Fourth, we selected our six organizational resources after conducting an extensive review of previous work. We also focused on resources for which public information was available and relatively easy to collect. However, future research could benefit from extending this list by employing more recent data collection tools (e.g., web scraping, artificial intelligence, or text analysis applications). In addition, a potentially interesting resource refers to the number of distribution channels associated with a given firm. It would be interesting to examine how data breaches affect the different channels of a firm in different manners, and how channel diversity could affect firms’ recuperation after serious data breaches.
Footnotes
Author’s Note
This article is based on the second essay of the first author’s dissertation. This article has been written and revised by the first author in collaboration with the second author.
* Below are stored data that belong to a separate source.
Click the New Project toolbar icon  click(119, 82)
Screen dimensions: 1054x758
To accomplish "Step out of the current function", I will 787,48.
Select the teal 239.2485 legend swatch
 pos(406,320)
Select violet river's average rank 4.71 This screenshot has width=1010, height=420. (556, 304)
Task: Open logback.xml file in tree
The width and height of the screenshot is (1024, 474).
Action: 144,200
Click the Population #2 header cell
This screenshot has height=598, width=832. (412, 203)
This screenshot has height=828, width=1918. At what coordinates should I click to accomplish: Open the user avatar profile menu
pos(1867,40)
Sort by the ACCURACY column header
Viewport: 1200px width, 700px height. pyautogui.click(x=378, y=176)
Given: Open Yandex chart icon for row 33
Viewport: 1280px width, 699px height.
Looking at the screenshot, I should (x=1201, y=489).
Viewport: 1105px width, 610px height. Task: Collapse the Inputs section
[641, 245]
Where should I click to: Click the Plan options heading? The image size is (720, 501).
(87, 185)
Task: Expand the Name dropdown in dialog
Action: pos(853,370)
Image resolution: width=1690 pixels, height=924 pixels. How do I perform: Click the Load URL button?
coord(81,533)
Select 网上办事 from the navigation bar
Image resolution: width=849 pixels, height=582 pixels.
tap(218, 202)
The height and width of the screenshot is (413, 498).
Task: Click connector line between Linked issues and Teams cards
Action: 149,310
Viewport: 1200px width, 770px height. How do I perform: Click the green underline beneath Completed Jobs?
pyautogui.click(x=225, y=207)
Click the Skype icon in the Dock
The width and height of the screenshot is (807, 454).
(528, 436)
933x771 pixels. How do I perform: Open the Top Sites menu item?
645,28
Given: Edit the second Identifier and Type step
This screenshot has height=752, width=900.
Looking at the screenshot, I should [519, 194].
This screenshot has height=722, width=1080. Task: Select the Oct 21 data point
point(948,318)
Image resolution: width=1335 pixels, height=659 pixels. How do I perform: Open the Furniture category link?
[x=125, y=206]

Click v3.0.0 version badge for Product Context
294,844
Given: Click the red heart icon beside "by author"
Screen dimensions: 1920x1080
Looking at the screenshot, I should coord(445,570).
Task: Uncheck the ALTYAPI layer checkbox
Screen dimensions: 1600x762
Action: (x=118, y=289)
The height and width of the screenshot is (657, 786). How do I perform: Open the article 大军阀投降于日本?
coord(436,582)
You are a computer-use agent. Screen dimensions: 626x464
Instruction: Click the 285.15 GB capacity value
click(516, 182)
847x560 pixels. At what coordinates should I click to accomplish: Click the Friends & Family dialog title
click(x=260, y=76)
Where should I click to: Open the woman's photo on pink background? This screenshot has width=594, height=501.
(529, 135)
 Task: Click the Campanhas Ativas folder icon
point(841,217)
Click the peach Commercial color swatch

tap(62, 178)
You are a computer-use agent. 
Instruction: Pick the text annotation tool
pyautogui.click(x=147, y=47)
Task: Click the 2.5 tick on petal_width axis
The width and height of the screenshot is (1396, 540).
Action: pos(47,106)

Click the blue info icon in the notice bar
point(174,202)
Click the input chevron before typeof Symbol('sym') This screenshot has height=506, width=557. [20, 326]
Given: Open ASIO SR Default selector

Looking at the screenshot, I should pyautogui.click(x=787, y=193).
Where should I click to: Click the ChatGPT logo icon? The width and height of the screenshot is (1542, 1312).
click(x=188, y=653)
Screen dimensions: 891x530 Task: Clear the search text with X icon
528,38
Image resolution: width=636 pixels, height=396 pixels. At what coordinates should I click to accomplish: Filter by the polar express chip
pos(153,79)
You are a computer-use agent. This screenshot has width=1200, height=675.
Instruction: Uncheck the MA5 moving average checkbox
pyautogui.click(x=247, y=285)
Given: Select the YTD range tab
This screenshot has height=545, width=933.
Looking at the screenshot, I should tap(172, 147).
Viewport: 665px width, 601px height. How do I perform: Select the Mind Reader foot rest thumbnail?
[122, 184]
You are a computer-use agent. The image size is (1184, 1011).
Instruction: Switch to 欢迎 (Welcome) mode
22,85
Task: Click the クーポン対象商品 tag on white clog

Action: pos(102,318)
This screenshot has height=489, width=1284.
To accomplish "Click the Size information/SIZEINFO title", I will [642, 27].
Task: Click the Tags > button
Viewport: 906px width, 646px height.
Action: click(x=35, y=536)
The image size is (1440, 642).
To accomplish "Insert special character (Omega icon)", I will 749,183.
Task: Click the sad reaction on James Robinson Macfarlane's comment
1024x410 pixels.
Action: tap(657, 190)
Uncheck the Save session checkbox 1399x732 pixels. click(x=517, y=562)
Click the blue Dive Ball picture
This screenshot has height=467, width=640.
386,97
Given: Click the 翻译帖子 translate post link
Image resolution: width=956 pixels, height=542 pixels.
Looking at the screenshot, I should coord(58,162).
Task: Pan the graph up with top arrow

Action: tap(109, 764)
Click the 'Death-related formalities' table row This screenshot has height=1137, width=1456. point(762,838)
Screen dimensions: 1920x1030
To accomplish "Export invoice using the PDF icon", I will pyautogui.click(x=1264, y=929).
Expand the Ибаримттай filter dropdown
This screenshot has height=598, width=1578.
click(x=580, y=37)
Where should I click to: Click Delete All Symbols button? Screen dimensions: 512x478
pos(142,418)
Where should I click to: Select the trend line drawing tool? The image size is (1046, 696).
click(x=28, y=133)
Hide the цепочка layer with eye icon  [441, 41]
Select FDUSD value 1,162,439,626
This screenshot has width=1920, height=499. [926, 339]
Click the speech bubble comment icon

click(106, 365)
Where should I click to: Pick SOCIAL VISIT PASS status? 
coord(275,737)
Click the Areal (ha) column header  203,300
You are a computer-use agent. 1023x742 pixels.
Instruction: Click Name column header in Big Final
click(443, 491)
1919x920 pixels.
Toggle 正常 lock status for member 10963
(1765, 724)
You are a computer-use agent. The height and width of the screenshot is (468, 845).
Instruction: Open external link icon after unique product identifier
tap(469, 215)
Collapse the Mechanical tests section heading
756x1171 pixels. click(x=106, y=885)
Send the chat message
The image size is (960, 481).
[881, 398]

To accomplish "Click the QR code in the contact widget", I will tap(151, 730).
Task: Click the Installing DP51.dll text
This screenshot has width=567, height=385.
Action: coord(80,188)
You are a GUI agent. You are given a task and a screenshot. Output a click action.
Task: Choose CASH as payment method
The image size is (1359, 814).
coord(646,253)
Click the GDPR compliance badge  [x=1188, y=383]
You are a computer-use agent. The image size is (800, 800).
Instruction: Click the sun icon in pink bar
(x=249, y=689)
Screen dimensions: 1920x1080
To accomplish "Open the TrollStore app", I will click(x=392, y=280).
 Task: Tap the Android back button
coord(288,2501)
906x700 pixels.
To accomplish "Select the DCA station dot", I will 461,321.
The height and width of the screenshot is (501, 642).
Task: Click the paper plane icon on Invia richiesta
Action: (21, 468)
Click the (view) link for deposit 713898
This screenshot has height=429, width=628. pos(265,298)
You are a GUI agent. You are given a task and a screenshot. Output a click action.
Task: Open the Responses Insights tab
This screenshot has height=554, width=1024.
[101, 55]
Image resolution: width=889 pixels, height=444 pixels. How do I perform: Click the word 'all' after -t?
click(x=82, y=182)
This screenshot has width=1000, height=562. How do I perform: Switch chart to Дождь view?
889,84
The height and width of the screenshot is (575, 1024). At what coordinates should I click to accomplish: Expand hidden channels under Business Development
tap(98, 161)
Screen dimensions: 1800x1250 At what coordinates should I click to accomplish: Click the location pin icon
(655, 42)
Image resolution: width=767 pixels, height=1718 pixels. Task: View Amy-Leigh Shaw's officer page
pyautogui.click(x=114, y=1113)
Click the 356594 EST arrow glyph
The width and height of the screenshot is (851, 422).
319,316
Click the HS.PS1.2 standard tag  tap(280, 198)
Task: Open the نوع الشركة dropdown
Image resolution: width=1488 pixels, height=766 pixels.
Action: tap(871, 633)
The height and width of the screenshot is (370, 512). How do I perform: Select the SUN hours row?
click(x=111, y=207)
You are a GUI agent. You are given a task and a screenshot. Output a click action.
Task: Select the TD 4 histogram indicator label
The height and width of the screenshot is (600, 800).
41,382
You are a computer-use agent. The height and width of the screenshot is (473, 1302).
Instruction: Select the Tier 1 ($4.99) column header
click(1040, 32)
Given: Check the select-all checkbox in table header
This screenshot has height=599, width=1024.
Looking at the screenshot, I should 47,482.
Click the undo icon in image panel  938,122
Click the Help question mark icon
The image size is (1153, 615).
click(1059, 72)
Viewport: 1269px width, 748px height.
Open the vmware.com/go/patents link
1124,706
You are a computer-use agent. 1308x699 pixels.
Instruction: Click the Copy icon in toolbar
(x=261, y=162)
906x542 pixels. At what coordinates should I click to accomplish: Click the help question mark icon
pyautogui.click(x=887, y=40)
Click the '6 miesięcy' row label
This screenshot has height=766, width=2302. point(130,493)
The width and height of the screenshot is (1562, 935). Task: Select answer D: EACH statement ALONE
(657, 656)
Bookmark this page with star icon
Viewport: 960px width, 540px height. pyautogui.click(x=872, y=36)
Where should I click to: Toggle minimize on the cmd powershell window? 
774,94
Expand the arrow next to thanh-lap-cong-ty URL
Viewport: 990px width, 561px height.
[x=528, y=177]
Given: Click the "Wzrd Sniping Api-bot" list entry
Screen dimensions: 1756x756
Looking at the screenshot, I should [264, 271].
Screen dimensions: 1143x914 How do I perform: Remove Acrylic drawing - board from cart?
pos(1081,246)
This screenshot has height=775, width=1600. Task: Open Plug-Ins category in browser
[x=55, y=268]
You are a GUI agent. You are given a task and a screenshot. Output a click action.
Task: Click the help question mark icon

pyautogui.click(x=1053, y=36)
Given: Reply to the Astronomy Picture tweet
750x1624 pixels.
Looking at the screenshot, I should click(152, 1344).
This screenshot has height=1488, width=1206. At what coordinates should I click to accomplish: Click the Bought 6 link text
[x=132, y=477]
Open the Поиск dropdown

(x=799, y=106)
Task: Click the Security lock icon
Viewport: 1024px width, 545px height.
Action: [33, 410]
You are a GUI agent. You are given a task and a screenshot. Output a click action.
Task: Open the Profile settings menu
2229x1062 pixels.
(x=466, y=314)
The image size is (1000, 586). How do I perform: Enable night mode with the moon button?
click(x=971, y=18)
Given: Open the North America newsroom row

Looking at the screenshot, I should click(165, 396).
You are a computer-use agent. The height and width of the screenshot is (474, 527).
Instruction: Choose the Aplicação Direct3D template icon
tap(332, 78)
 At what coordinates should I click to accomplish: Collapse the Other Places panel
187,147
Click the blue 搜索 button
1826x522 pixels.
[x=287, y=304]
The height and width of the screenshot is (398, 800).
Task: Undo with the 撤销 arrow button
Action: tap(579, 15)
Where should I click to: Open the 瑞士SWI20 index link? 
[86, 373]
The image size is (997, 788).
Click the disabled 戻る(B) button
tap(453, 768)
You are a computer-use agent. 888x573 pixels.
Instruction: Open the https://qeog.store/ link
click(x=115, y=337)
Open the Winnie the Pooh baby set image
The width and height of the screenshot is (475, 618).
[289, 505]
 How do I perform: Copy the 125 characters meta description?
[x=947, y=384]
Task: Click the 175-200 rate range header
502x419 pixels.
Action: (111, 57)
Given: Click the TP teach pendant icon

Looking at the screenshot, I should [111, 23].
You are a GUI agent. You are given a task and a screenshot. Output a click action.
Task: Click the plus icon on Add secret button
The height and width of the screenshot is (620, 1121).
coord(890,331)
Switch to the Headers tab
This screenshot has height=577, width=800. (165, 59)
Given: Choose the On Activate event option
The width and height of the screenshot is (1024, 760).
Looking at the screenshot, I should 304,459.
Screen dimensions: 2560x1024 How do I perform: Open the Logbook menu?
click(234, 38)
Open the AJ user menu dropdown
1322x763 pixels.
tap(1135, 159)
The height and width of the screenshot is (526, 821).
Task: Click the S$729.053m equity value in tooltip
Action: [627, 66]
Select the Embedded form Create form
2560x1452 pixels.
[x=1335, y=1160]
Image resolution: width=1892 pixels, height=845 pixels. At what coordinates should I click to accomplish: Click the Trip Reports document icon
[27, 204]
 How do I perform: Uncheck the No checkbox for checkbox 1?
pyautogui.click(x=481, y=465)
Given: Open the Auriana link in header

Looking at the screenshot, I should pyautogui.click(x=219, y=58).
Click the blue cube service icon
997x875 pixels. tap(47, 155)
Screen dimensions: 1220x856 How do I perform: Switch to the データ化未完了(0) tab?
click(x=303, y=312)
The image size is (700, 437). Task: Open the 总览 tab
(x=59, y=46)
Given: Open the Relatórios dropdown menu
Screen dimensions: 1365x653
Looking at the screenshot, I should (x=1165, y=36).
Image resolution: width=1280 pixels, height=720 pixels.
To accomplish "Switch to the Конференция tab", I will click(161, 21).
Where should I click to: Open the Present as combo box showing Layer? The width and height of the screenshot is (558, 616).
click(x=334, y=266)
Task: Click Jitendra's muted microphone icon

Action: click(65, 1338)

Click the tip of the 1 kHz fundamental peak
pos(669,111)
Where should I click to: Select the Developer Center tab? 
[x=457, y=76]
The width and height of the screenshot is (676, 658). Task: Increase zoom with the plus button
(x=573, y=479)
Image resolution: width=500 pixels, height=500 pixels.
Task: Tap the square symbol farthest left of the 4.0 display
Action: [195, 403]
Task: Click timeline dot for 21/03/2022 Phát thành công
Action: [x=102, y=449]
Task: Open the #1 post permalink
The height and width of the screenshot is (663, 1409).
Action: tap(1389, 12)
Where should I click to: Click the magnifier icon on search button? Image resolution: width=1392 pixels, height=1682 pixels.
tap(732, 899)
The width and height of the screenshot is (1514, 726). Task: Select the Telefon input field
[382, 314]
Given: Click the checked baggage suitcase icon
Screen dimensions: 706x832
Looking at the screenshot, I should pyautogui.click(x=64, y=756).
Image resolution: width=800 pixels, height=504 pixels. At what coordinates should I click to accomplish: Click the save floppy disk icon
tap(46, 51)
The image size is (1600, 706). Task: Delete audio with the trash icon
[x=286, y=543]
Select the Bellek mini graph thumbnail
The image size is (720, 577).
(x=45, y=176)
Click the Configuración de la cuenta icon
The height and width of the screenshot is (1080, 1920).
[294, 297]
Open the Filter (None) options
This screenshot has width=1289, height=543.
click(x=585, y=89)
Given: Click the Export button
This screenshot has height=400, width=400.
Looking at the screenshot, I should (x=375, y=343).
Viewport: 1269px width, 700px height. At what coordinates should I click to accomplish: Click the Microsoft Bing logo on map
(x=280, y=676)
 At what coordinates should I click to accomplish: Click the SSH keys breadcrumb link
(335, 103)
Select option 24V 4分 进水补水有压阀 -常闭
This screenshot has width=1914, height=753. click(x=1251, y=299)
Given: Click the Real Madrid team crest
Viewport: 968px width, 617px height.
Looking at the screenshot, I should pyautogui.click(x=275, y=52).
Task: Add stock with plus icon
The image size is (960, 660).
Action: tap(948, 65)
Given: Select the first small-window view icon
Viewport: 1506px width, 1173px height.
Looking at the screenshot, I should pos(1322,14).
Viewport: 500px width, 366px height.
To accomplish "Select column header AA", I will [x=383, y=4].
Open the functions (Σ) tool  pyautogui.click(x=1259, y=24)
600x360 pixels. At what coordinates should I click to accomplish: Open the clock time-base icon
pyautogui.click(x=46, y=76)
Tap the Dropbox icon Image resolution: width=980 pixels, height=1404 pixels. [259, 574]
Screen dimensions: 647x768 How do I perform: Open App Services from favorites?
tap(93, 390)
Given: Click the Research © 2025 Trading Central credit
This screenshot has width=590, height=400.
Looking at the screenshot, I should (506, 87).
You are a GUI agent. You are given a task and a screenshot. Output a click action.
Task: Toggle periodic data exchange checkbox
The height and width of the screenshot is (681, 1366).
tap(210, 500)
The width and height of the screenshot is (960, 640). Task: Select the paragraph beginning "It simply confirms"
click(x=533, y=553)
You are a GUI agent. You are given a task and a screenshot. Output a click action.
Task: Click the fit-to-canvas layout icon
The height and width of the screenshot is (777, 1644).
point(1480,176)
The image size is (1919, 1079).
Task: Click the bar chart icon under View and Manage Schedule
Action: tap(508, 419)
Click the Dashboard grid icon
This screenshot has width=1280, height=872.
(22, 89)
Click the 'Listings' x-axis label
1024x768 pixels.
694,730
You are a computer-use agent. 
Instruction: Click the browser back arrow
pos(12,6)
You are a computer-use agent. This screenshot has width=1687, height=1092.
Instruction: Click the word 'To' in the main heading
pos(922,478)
The third and fourth authors were the co-supervisors of this dissertation, and they initially helped the first author to identify the general topic, context, and methodology.
Declaration of Conflicting Interests
The author(s) declared no potential conflicts of interest with respect to the research, authorship, and/or publication of this article.
Funding
The author(s) disclosed receipt of the following financial support for the research, authorship, and/or publication of this article. The research was funded by the Omer DeSerres Chair of Retailing at HEC, Montreal.